Private properties can be created via a WeakMap, which is indeed how Babel transforms these anyway.

const privates = new WeakMap;
define('ce-with-privates', {
  init() {
    // define these once
    privates.set(this, {test: 1, other: '2'});
  },
  method() {
    // and use it anywhere you need them
    const {test, other} = privates.get(this);
    console.log(test, other);
  }
});

There are at least two ways to extend an uce component:

  • define via uce your base component, and use extends: "base-comp-name" to extend it (built-ins supported!)
  • use one or more mixin through object literals

Object literals have indeed been used as mixin for a very long time, and the pattern with uce would be very similar.

The only warning is that Object.assign, as well as object {...spread}, lose getters and setters in the process, so that if you want to extend more complex components, you should consider using assignProperties, or a similar helper.
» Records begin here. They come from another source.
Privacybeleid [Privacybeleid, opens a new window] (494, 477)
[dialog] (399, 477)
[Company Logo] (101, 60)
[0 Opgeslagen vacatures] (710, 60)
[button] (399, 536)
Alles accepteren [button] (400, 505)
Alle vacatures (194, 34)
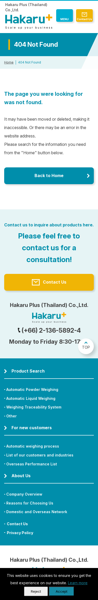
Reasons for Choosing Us (29, 503)
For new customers (31, 427)
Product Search (28, 371)
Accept (61, 591)
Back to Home (49, 175)
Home (9, 62)
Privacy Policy (20, 532)
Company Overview (24, 494)
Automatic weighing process (32, 446)
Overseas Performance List (31, 464)
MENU (64, 19)
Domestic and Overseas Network (36, 511)
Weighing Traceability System (33, 407)
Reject (36, 591)
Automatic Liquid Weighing (30, 398)
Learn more (78, 583)
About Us (21, 475)
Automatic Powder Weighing (32, 389)
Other (11, 416)
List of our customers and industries (39, 455)
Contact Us (84, 19)
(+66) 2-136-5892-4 (49, 330)
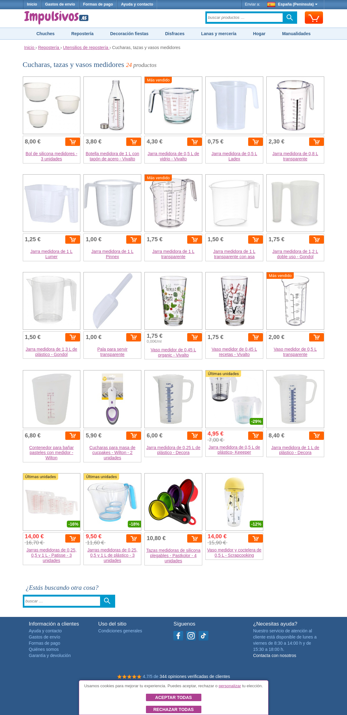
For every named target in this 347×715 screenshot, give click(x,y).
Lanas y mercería (218, 33)
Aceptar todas (173, 697)
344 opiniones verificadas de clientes (194, 676)
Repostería (82, 33)
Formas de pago (98, 4)
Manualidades (296, 33)
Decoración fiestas (129, 33)
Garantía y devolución (50, 655)
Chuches (45, 33)
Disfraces (174, 33)
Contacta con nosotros (274, 655)
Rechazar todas (173, 709)
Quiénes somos (44, 649)
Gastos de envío (60, 4)
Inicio (32, 4)
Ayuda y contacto (137, 4)
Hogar (259, 33)
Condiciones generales (120, 630)
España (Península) (292, 4)
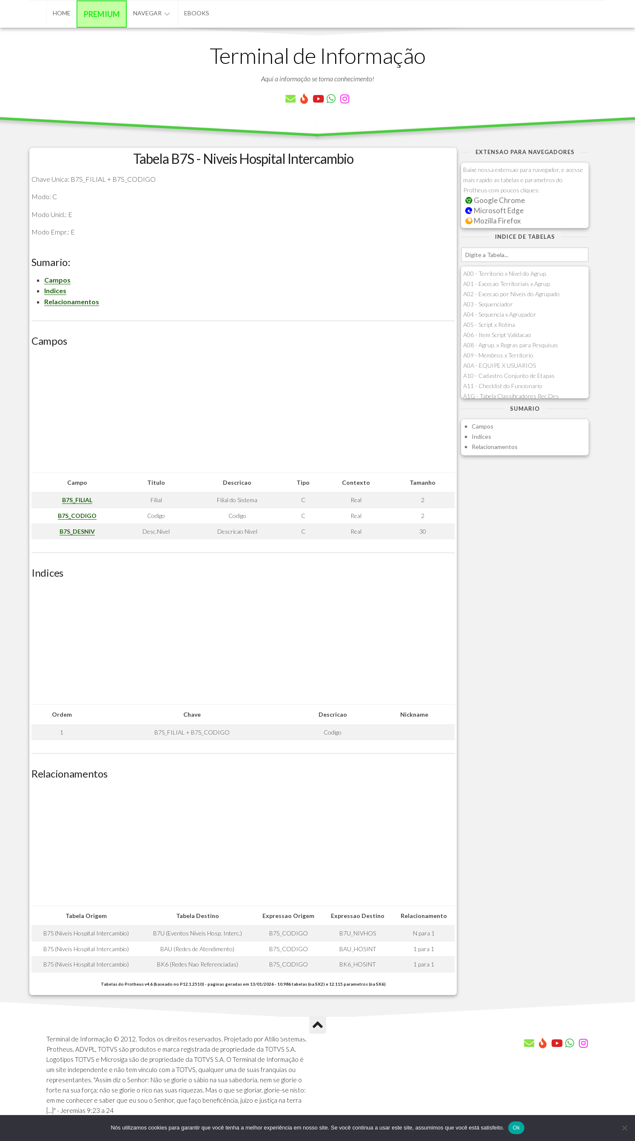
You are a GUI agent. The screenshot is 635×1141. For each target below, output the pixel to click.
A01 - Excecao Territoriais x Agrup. (507, 283)
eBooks (196, 13)
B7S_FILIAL (77, 499)
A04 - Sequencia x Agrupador (499, 314)
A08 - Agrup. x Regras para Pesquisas (510, 345)
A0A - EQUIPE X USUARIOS (499, 365)
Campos (57, 280)
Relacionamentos (71, 301)
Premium (102, 14)
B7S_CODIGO (77, 515)
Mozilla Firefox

import $ from 'assign-properties';
const mixin = (...components) => $({}, ...components);

// a component literal definition
const NamedElement = {
  get name () { return this.tagName; }
};

// a generic NamedElement mixin
const FirstComponent = mixin(NamedElement, {
  method() {
    console.log(this.name);
  }
});

// define it via the FirstComponent mixin
define('first-component', FirstComponent);

// define it via mixin
define('first-component', mixin(FirstComponent, {
  otherThing() {}
}));

I have written a gist that compares uce vs lit-element, so that most obvious differences are highlighted, but basically uce provides pretty much everything other libraries provide and vice-versa, and choosing one or another should be driven by personal taste and style, as long as most relevant differences are clear.

That is: uce is neither superior nor inferior to others, it tries to be as simple and concise as possible, and it has great pontentials when used via uce-template too.

A wrong npm publish happened, as 1.5.0 has been pushed for no reason between 0.5 an 0.6, so that latest was picking up actually an older version of the library.

My apologies.

So far, the only missing utility for non Shadow DOM cases, is a way to define once a generic style associated with a component, which is why the special style: (selector) => css property has been added, so that any component can automatically define any specific style, using the selector to confine inner nodes directives.

The css export is a plain template literal tag, which is completely optional, but it might help minifiers, or rollup plugins, to minify that code too.

// note: the css import is optional
import {define, css} from 'uce';

define('very-important', {
  style: sel => css`
    ${sel} {
      font-weight: bold;
      text-transform: uppercase;
    }
    ${sel}:hover {
      font-size: 2rem;
    }
  `
});

If the element doesn't extend a built-in, the received sel, as selector, will simply be its name, otherwise it'll be the built-in name with its [is="..."] attribute.

Please note the style won't interfere, or be attached anyhow, with the regular element.style or this.style, within a method, which is actually why I've chosen that name, so it's clear it's about the generic class/component style, and not its property.